KUNST 1104 “Ego” – Editorial

Freunde der Kunst, lasst uns feiern – schließlich steht uns ein April voller Jubiläen bevor!

Ach, denken Sie, feiern ist immer gut, denn da könnte ich, Ich, ICH … letztlich kreisen die Gedanken dann doch um uns selbst, wenn auch nicht immer nach dem Motto „jedem das Seine, doch nicht jedem das Gleiche – und mir das Meiste“.

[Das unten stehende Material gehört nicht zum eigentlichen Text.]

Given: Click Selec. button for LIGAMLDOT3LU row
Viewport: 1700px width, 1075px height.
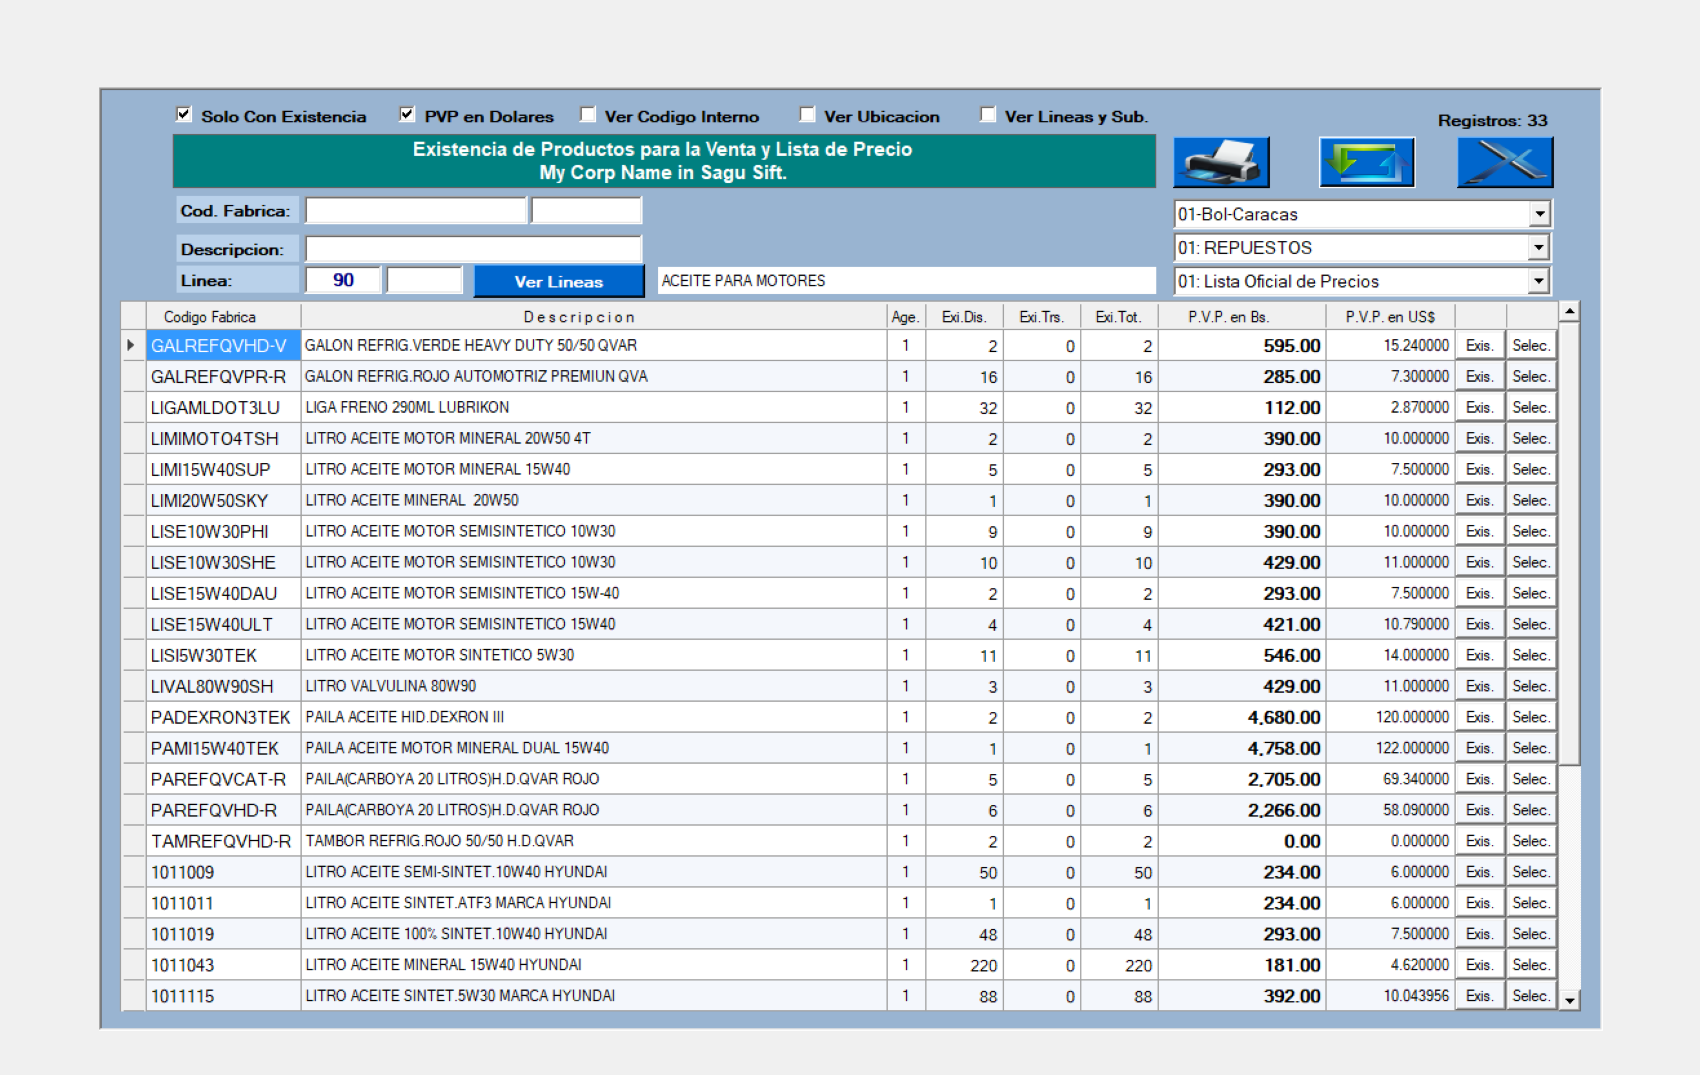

In dieser Ausgabe haben wir mit dem Thema „EGO“ auch weniger solcherart gesinnte narzisstischegozentrische Wesen im Sinn, sondern eher Künstlercharaktere, deren EGO in mindestens so viele Einzelfragmente zerspalten ist wie jene Holzscheite, die Jack Piersons konzentrierter Junge auf dem Titelbild in Splitter hackt. Kathleen Bühler sorgt für geistiges Entwirren.

Und wir haben ein paar handfeste Daten zur Orientierung gesammelt:

April 2011 =

5 Jahre KUNST Magazin – frei, informativ, hochwertig, zweisprachig – konsequent schon immer als Print-Version und online. Zum Fünfjährigen gönnen wir uns auf www.kunstmagazin.de einen Jubiläumsrelaunch.

7. Ausgabe Gallery Weekend – die intellektuelle Alternative zum Tanz in den Mai im Zeichen brandaktueller Kunst

20 Jahre „Texte zur Kunst“ – streitbar, theoretischabstrakt und höchst diskursiv: weiter so, Kollegen!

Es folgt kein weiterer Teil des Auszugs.